What’s up with that new piece of public art on 40th Street? It looks like an ill-conceived bus stop. Can you explain how Penn decides to spend the 1 percent for public art?
Dear Perplexed by Public Art:
The “ill-conceived bus stop” is actually a piece of public art by sculptor Andrea Blum entitled “Plateau.” Though we agree it looks a little bleak right now, by spring you should see plenty of Penn folk interacting with the concrete and steel “outdoor lounge.”

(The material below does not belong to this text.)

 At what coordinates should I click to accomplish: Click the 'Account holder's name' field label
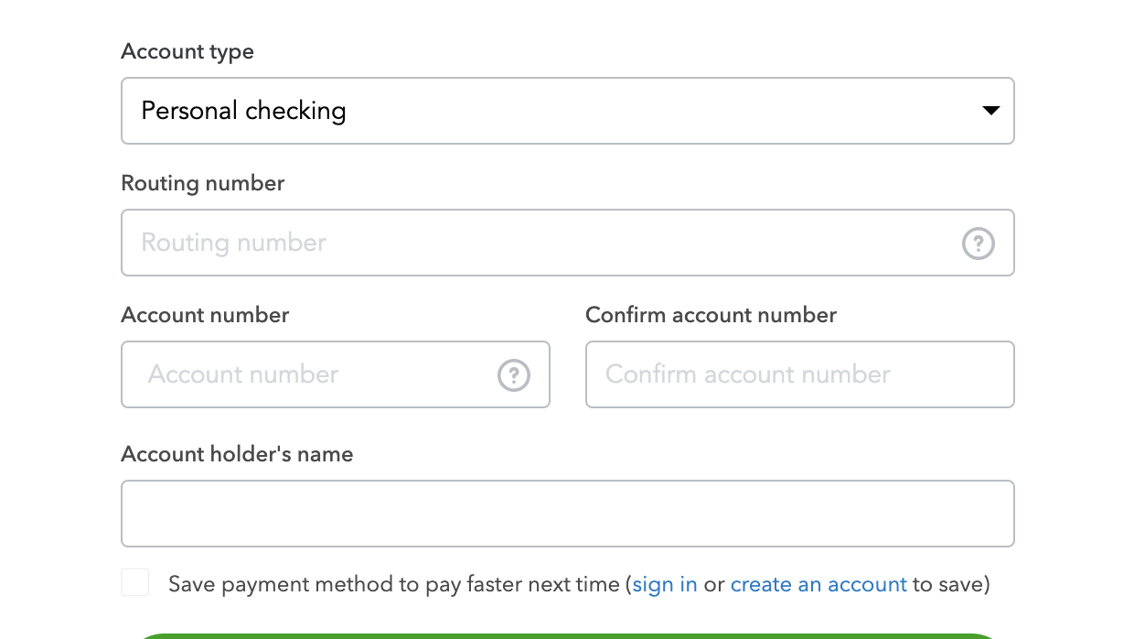pyautogui.click(x=237, y=454)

The 150-foot-long series of seats, tables and pavilions looks at first blush like just another spot to sit and eat your lunch. But step a little closer and you’ll notice some oddities, such as the fact that many of the seats have their backs to the table rather than facing them. “There is some ambiguity, and that was all seen as very positive—it’s all part of how she does what she does so eloquently,” says Susan Miller Davis, director of the Philadelphia Redevelopment Authority’s Fine Arts Program, which was responsible for picking the piece and getting it installed as part of the “One Percent for Fine Arts” program.
That program requires that 1 percent of the total construction costs of redeveloped land be dedicated to public art. In this case, the funds had been put aside from the Sansom Commons development in the late ’90s, whose public art component never materialized.
Blum, says Davis, was chosen after a long selection process involving a volunteer committee of teachers and arts professionals, as well as representatives from Penn. The choice was unanimous.